**Instruction:**
Could you update the records below by replacing "GUI agent" with "screen assistant" everywhere it occurs, leaving everything else unchanged?

**Input material:**
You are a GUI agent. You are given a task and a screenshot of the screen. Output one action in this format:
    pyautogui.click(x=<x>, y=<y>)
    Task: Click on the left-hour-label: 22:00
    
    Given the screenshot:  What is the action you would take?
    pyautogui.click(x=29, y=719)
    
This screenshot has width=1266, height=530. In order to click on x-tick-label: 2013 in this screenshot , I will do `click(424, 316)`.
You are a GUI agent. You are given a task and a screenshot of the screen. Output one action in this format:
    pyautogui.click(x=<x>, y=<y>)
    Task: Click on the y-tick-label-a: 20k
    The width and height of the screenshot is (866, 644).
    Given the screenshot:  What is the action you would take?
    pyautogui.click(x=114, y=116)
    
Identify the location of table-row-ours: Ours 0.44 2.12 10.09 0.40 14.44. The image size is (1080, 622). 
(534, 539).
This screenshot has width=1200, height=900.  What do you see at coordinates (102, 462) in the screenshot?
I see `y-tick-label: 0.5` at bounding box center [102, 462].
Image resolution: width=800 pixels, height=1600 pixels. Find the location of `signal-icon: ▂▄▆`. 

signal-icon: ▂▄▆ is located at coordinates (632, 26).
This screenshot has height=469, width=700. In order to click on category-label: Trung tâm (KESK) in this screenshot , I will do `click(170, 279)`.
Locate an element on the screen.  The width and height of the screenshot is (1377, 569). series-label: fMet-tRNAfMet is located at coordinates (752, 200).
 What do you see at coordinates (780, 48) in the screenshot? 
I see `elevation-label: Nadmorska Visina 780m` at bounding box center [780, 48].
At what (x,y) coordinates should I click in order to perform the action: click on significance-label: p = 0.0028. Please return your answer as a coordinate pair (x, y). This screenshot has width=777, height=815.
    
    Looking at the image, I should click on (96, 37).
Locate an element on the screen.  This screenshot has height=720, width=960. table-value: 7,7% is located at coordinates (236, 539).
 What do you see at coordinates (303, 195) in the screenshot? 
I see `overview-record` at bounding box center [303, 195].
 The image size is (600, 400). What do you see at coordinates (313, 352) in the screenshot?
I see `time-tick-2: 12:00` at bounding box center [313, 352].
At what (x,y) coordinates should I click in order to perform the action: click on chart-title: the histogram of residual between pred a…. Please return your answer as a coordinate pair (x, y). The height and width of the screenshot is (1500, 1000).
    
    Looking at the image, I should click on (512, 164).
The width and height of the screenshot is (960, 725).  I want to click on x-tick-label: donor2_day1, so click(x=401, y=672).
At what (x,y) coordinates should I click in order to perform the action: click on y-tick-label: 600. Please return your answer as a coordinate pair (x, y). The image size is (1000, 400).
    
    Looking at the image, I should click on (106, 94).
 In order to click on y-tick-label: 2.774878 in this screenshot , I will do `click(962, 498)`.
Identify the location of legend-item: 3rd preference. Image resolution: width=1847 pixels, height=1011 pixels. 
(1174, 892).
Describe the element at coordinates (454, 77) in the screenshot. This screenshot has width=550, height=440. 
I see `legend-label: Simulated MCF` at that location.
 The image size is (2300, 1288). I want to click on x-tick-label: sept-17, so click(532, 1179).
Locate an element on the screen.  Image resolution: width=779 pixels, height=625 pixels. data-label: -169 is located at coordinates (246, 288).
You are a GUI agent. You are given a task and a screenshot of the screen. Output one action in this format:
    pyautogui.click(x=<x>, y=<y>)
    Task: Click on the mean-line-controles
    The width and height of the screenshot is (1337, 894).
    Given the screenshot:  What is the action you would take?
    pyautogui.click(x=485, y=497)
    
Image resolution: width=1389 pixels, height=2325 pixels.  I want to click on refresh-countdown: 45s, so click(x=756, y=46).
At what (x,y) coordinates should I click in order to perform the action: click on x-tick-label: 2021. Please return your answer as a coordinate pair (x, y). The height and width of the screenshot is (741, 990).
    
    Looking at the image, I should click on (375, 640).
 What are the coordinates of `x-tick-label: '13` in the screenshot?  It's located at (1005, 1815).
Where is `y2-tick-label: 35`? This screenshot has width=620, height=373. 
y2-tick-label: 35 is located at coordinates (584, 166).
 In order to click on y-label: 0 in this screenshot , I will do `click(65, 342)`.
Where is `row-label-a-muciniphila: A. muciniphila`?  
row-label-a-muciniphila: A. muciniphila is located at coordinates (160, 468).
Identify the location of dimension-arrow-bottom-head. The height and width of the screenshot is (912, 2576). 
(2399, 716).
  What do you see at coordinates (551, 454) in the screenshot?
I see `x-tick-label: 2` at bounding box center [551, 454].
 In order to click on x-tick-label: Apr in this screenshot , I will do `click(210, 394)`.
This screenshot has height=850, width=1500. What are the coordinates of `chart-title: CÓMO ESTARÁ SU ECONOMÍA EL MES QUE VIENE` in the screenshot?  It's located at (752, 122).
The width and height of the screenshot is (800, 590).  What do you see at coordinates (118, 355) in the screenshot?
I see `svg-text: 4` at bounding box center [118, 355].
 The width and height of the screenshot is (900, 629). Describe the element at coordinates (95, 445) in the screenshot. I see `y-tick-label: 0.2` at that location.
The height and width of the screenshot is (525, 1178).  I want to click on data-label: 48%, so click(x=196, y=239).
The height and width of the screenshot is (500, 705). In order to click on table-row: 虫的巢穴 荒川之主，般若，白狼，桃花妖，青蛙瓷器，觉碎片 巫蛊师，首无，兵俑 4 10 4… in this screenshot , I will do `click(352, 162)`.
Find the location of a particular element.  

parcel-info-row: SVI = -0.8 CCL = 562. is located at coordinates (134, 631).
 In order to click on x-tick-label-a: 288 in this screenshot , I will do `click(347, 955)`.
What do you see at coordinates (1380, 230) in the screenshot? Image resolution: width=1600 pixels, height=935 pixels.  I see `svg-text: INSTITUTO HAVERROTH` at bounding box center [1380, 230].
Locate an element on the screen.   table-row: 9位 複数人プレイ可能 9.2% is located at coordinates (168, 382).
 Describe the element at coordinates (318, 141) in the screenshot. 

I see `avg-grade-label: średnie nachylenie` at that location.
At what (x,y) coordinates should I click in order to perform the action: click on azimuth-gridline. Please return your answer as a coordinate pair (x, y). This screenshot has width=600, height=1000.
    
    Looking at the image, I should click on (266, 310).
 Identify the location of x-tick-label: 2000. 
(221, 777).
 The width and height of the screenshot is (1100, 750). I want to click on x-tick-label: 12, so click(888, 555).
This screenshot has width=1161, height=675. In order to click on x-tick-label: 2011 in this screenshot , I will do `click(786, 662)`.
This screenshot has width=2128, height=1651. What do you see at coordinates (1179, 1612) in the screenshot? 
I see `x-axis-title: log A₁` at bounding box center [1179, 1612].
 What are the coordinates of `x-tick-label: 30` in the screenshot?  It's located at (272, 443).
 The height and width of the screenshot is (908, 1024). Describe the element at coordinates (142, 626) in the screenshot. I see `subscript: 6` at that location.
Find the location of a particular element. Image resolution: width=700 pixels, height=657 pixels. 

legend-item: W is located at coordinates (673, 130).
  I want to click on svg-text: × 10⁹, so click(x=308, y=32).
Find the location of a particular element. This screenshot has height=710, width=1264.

**Finished task:**
You are a screen assistant. You are given a task and a screenshot of the screen. Output one action in this format:
    pyautogui.click(x=<x>, y=<y>)
    Task: Click on the left-hour-label: 22:00
    
    Given the screenshot:  What is the action you would take?
    pyautogui.click(x=29, y=719)
    
This screenshot has width=1266, height=530. In order to click on x-tick-label: 2013 in this screenshot , I will do `click(424, 316)`.
You are a screen assistant. You are given a task and a screenshot of the screen. Output one action in this format:
    pyautogui.click(x=<x>, y=<y>)
    Task: Click on the y-tick-label-a: 20k
    The width and height of the screenshot is (866, 644).
    Given the screenshot:  What is the action you would take?
    pyautogui.click(x=114, y=116)
    
Identify the location of table-row-ours: Ours 0.44 2.12 10.09 0.40 14.44. The image size is (1080, 622). 
(534, 539).
This screenshot has width=1200, height=900.  What do you see at coordinates (102, 462) in the screenshot?
I see `y-tick-label: 0.5` at bounding box center [102, 462].
Image resolution: width=800 pixels, height=1600 pixels. Find the location of `signal-icon: ▂▄▆`. 

signal-icon: ▂▄▆ is located at coordinates (632, 26).
This screenshot has height=469, width=700. In order to click on category-label: Trung tâm (KESK) in this screenshot , I will do `click(170, 279)`.
Locate an element on the screen.  The width and height of the screenshot is (1377, 569). series-label: fMet-tRNAfMet is located at coordinates (752, 200).
 What do you see at coordinates (780, 48) in the screenshot? 
I see `elevation-label: Nadmorska Visina 780m` at bounding box center [780, 48].
At what (x,y) coordinates should I click in order to perform the action: click on significance-label: p = 0.0028. Please return your answer as a coordinate pair (x, y). This screenshot has width=777, height=815.
    
    Looking at the image, I should click on (96, 37).
Locate an element on the screen.  This screenshot has height=720, width=960. table-value: 7,7% is located at coordinates (236, 539).
 What do you see at coordinates (303, 195) in the screenshot? 
I see `overview-record` at bounding box center [303, 195].
 The image size is (600, 400). What do you see at coordinates (313, 352) in the screenshot?
I see `time-tick-2: 12:00` at bounding box center [313, 352].
At what (x,y) coordinates should I click in order to perform the action: click on chart-title: the histogram of residual between pred a…. Please return your answer as a coordinate pair (x, y). The height and width of the screenshot is (1500, 1000).
    
    Looking at the image, I should click on (512, 164).
The width and height of the screenshot is (960, 725).  I want to click on x-tick-label: donor2_day1, so click(x=401, y=672).
At what (x,y) coordinates should I click in order to perform the action: click on y-tick-label: 600. Please return your answer as a coordinate pair (x, y). The image size is (1000, 400).
    
    Looking at the image, I should click on (106, 94).
 In order to click on y-tick-label: 2.774878 in this screenshot , I will do `click(962, 498)`.
Identify the location of legend-item: 3rd preference. Image resolution: width=1847 pixels, height=1011 pixels. 
(1174, 892).
Describe the element at coordinates (454, 77) in the screenshot. This screenshot has width=550, height=440. 
I see `legend-label: Simulated MCF` at that location.
 The image size is (2300, 1288). I want to click on x-tick-label: sept-17, so click(532, 1179).
Locate an element on the screen.  Image resolution: width=779 pixels, height=625 pixels. data-label: -169 is located at coordinates (246, 288).
You are a screen assistant. You are given a task and a screenshot of the screen. Output one action in this format:
    pyautogui.click(x=<x>, y=<y>)
    Task: Click on the mean-line-controles
    The width and height of the screenshot is (1337, 894).
    Given the screenshot:  What is the action you would take?
    pyautogui.click(x=485, y=497)
    
Image resolution: width=1389 pixels, height=2325 pixels.  I want to click on refresh-countdown: 45s, so click(x=756, y=46).
At what (x,y) coordinates should I click in order to perform the action: click on x-tick-label: 2021. Please return your answer as a coordinate pair (x, y). The height and width of the screenshot is (741, 990).
    
    Looking at the image, I should click on (375, 640).
 What are the coordinates of `x-tick-label: '13` in the screenshot?  It's located at (1005, 1815).
Where is `y2-tick-label: 35`? This screenshot has width=620, height=373. 
y2-tick-label: 35 is located at coordinates (584, 166).
 In order to click on y-label: 0 in this screenshot , I will do `click(65, 342)`.
Where is `row-label-a-muciniphila: A. muciniphila`?  
row-label-a-muciniphila: A. muciniphila is located at coordinates (160, 468).
Identify the location of dimension-arrow-bottom-head. The height and width of the screenshot is (912, 2576). 
(2399, 716).
  What do you see at coordinates (551, 454) in the screenshot?
I see `x-tick-label: 2` at bounding box center [551, 454].
 In order to click on x-tick-label: Apr in this screenshot , I will do `click(210, 394)`.
This screenshot has height=850, width=1500. What are the coordinates of `chart-title: CÓMO ESTARÁ SU ECONOMÍA EL MES QUE VIENE` in the screenshot?  It's located at (752, 122).
The width and height of the screenshot is (800, 590).  What do you see at coordinates (118, 355) in the screenshot?
I see `svg-text: 4` at bounding box center [118, 355].
 The width and height of the screenshot is (900, 629). Describe the element at coordinates (95, 445) in the screenshot. I see `y-tick-label: 0.2` at that location.
The height and width of the screenshot is (525, 1178).  I want to click on data-label: 48%, so click(x=196, y=239).
The height and width of the screenshot is (500, 705). In order to click on table-row: 虫的巢穴 荒川之主，般若，白狼，桃花妖，青蛙瓷器，觉碎片 巫蛊师，首无，兵俑 4 10 4… in this screenshot , I will do `click(352, 162)`.
Find the location of a particular element.  

parcel-info-row: SVI = -0.8 CCL = 562. is located at coordinates (134, 631).
 In order to click on x-tick-label-a: 288 in this screenshot , I will do `click(347, 955)`.
What do you see at coordinates (1380, 230) in the screenshot? Image resolution: width=1600 pixels, height=935 pixels.  I see `svg-text: INSTITUTO HAVERROTH` at bounding box center [1380, 230].
Locate an element on the screen.   table-row: 9位 複数人プレイ可能 9.2% is located at coordinates (168, 382).
 Describe the element at coordinates (318, 141) in the screenshot. 

I see `avg-grade-label: średnie nachylenie` at that location.
At what (x,y) coordinates should I click in order to perform the action: click on azimuth-gridline. Please return your answer as a coordinate pair (x, y). This screenshot has width=600, height=1000.
    
    Looking at the image, I should click on (266, 310).
 Identify the location of x-tick-label: 2000. 
(221, 777).
 The width and height of the screenshot is (1100, 750). I want to click on x-tick-label: 12, so click(888, 555).
This screenshot has width=1161, height=675. In order to click on x-tick-label: 2011 in this screenshot , I will do `click(786, 662)`.
This screenshot has width=2128, height=1651. What do you see at coordinates (1179, 1612) in the screenshot? 
I see `x-axis-title: log A₁` at bounding box center [1179, 1612].
 What are the coordinates of `x-tick-label: 30` in the screenshot?  It's located at (272, 443).
 The height and width of the screenshot is (908, 1024). Describe the element at coordinates (142, 626) in the screenshot. I see `subscript: 6` at that location.
Find the location of a particular element. Image resolution: width=700 pixels, height=657 pixels. 

legend-item: W is located at coordinates (673, 130).
  I want to click on svg-text: × 10⁹, so click(x=308, y=32).
Find the location of a particular element. This screenshot has height=710, width=1264.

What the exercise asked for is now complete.